Copy out the listing that follows exactly, dropping every picture.

• • • • •

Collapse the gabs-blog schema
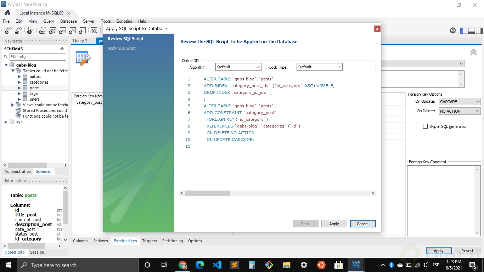click(x=6, y=65)
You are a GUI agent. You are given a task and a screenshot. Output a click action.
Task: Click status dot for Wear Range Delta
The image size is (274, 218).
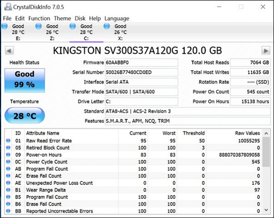tap(8, 190)
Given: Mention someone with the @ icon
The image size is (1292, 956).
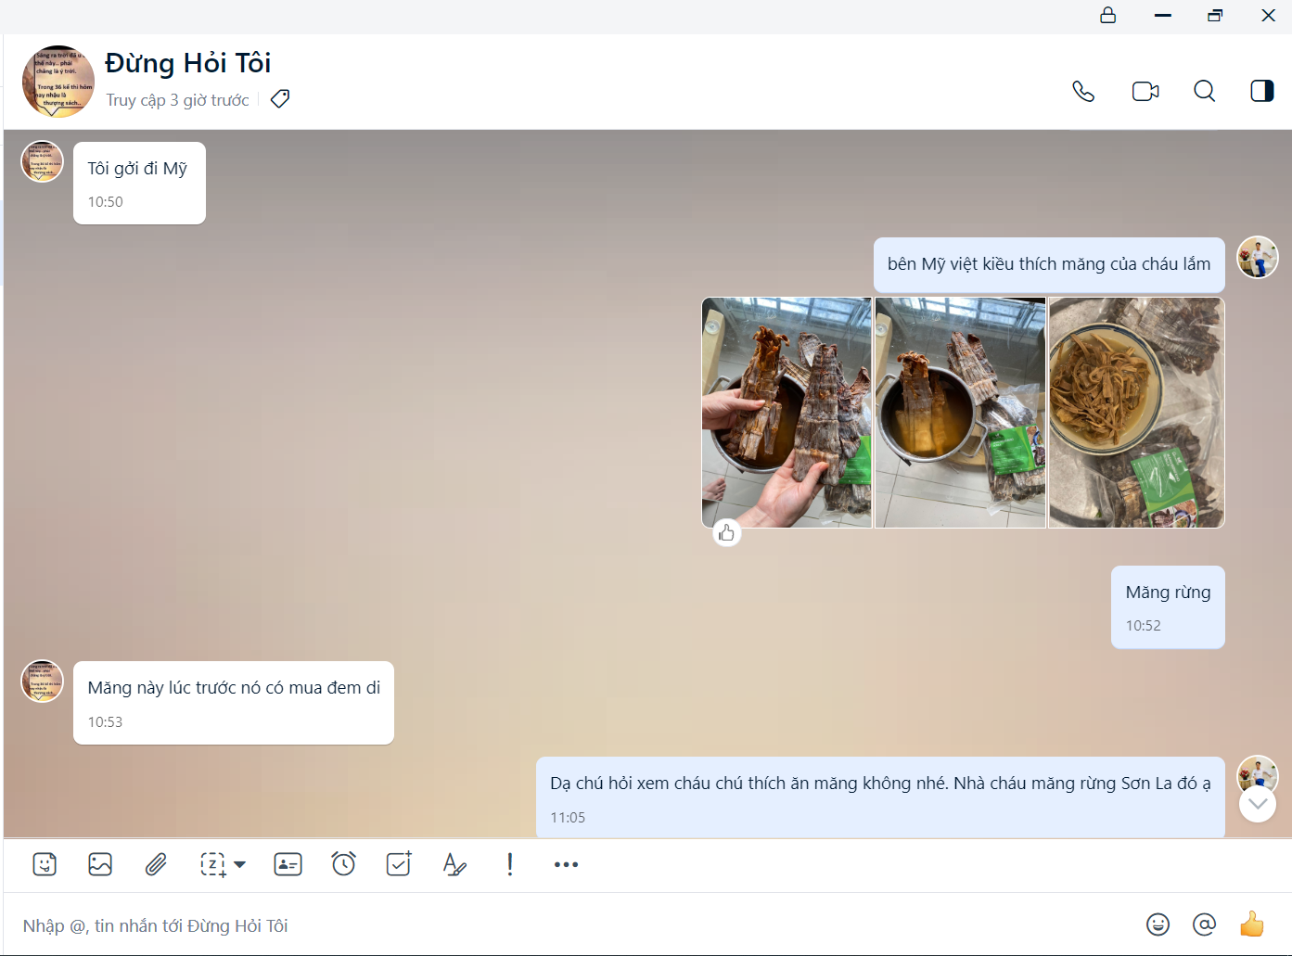Looking at the screenshot, I should [1204, 924].
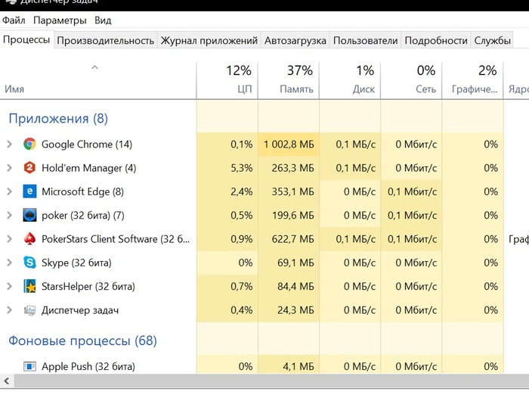This screenshot has height=401, width=529.
Task: Click the Hold'em Manager process icon
Action: click(29, 168)
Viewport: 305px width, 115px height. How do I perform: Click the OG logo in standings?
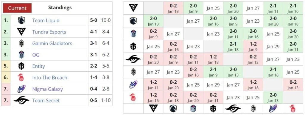click(21, 55)
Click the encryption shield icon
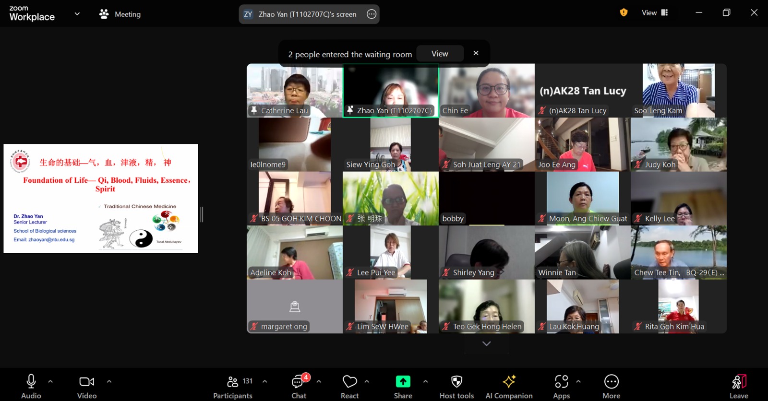This screenshot has width=768, height=401. coord(624,13)
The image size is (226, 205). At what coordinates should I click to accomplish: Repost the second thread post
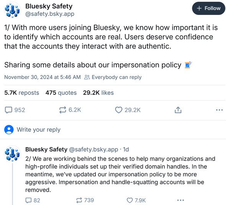point(79,200)
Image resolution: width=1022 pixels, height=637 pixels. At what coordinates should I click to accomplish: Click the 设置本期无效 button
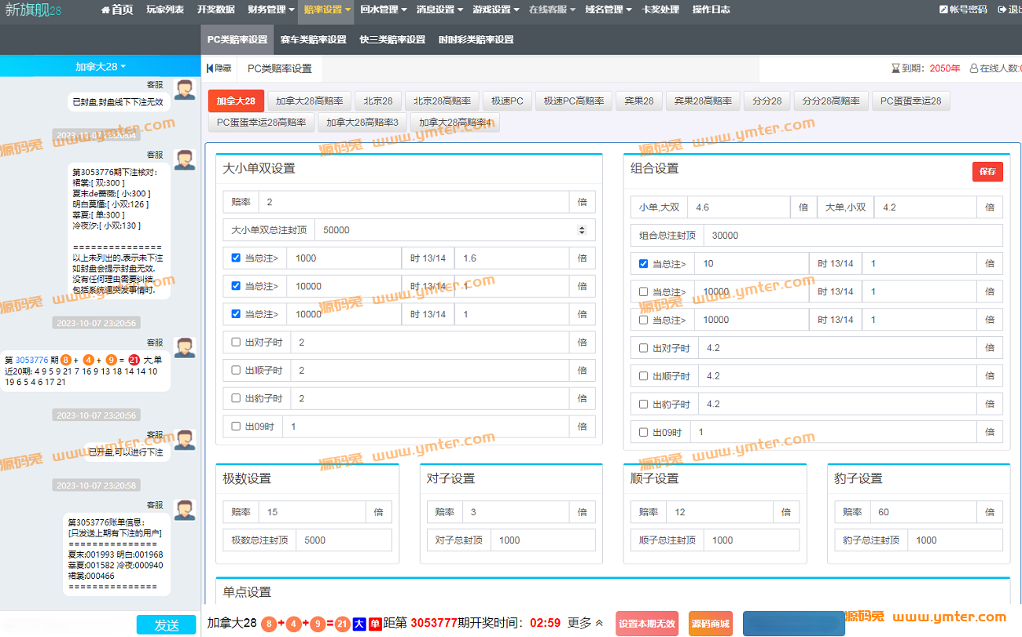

• • • • •

### Result
Collapse the gabs-blog schema
click(x=6, y=65)
You are a GUI agent. You are given a task and a screenshot. Output a click action.
Task: Click status dot for Wear Range Delta
The image size is (274, 218).
tap(8, 190)
Given: Mention someone with the @ icon
The image size is (1292, 956).
Looking at the screenshot, I should [1204, 924].
This screenshot has height=401, width=529.
Task: Click the Hold'em Manager process icon
Action: click(29, 168)
Viewport: 305px width, 115px height. How do I perform: Click the OG logo in standings?
click(21, 55)
Click the encryption shield icon
This screenshot has width=768, height=401. coord(624,13)
The image size is (226, 205). At what coordinates should I click to accomplish: Repost the second thread post
point(79,200)
Image resolution: width=1022 pixels, height=637 pixels. At what coordinates should I click to accomplish: Click the 设置本期无效 button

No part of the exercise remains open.